William F. B. O'Reilly is a consultant to Republicans.
What did this used to be?
It's a question I find myself asking every summer when my wife and I visit New Hampshire to drop off or pick up daughters from summer camp.
The conversation typically goes something like: "This may be the best B.L.T. in North America. By the way, what did this place used to be?"
On Sunday, in Plymouth, N.H., the answer was the J. Foster Shoe and Peg Mill, which turned out millions of shoe pegs and other wood products from 1898 until 2001, under several different owners. It's now the Common Man Inn & Spa, whose B.L.T. really is not to be missed.
The Common Man is up the road from the old Draper & Maynard building that once churned out baseball gloves, uniforms and sports paraphernalia for some of the best ballclubs in America. A picture of Babe Ruth at the site circa 1916 standing next to Boston Red Sox teammates, and clad head-to-toe in racoon, backs up the story neatly. Leather helmets worn by American combat pilots in World War II came from the old D&M building, too.
It now houses file cabinets and Plymouth State University students.
Don't feel sorry for Plymouth; it's a thriving college and tourism town today.
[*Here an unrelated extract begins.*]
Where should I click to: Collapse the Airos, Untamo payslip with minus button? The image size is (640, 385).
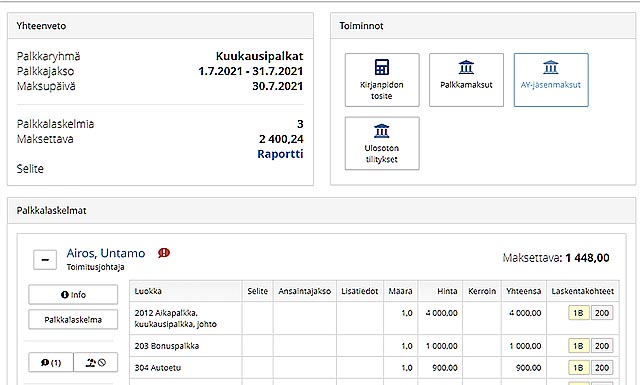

It's found profitable uses for its historic buildings, which are surrounded by verdant mountains -- and a flock of giant wind turbines flapping their arms above. The windmills are jarring to look at, but they suggest a hopeful future. Plymouth may not be making anything anymore, but it is making money, and people are thinking ahead as a result.
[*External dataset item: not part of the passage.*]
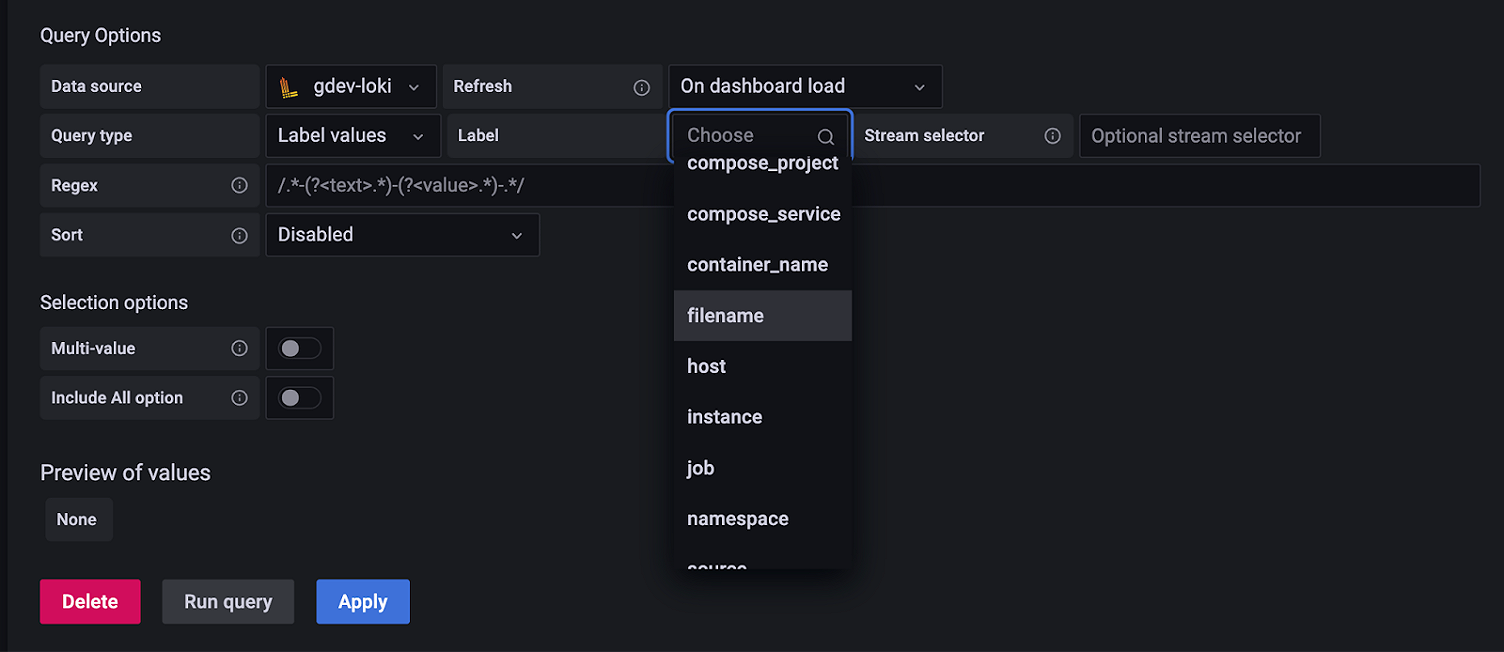Open the On dashboard load refresh dropdown
This screenshot has height=652, width=1504.
(x=804, y=87)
It's the towns that don't happen to be gateways to New Hampshire's incomparable White Mountains that chill the blood. "What did this used to be?" takes on a very different meaning when the place in question is a shuttered factory ... next to another and another on some dull gray downtown block.
The saddest thing is that we're starting to get used to seeing them. The old hulking masses are beginning to look like a normal part of land- and cityscapes. Even so, they manage to serve as gnawing reminders that America is becoming a what-did-this-used-to-be country. Yes, we still make plenty of things -- we're second only to China in manufacturing output -- but the trend is disquieting.
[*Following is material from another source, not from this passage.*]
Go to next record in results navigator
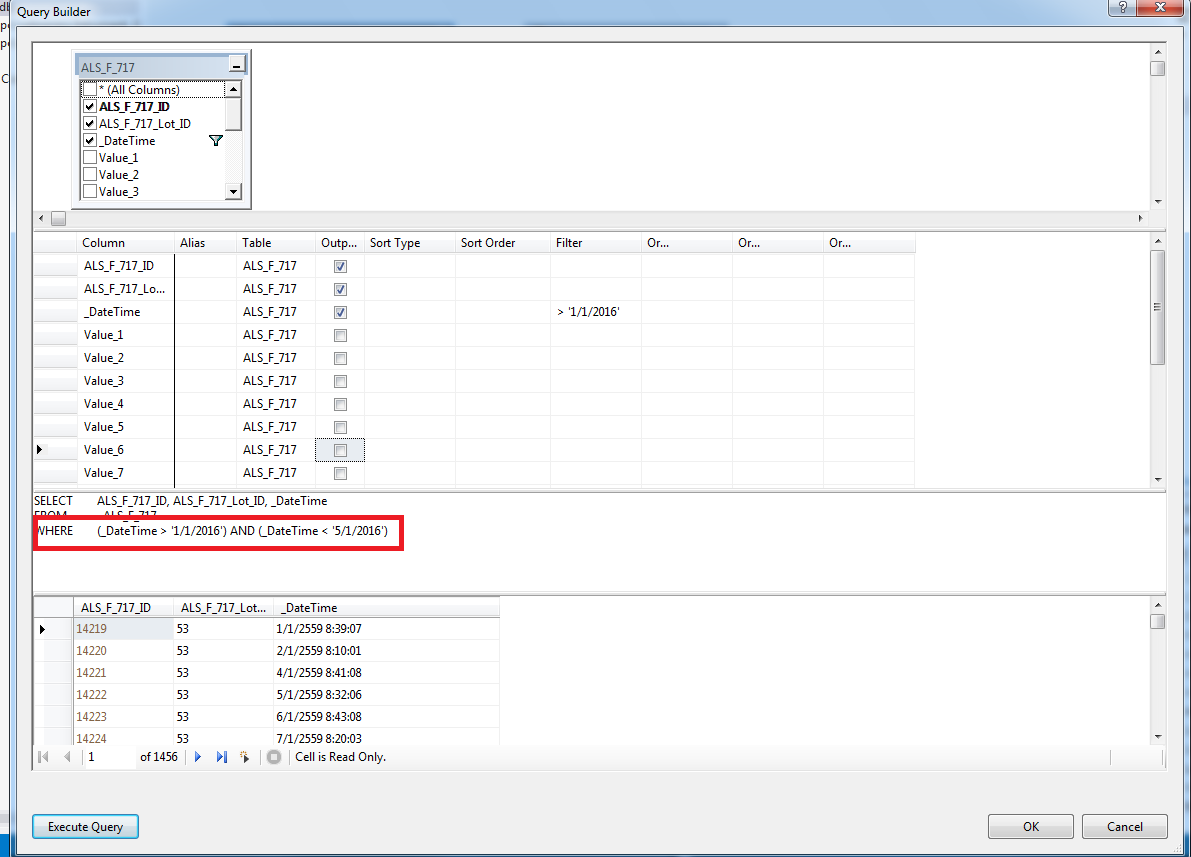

We hear the stats all the time: In 2011, we turned out a little more than 8 million vehicles -- about what we turned out in 1950 when the world had almost 5 billion fewer people. China made no cars in 1950. In 2000, it made about 2 million; in 2011, it made 18 million. It's pretty much the same story, or worse, for the durable goods, consumer electronics and textile industries.
I get the whole free market argument. But it's hard not to think that we're cutting our own throats in this country. Yes, we should buy the best products at the best possible prices no matter where they come from, but when those products are truly comparable -- like say a Ford vs. a Toyota -- shouldn't we be encouraging each other to "Buy American"? Isn't that something we should all be able to agree on?
You don't hear the adage "Buy American" so much anymore. Certainly not like we did in the 1970s and '80s. Everyone's too busy blaming one political party or the other for the jobs that have gone overseas. Maybe we need to freshen up the slogan: "Don't Blame Congress -- Buy American." Or even, "Shut Up and Buy American!"
There's a curtness to that last one I like. Because at the end of the day, isn't it up to us what we buy?
A story out earlier this month recalls a different era: An 84-year-old General Electric refrigerator was found to be working perfectly in Montgomery, N.Y. It is believed to be the oldest working refrigerator in the world. A 1929 assembly line photo showing the exact model refrigerator accompanied coverage of the story. I wonder what that factory is used for now. I wonder if it makes a good B.L.T.
William F. B. O'Reilly is a Newsday columnist and a Republican political consultant.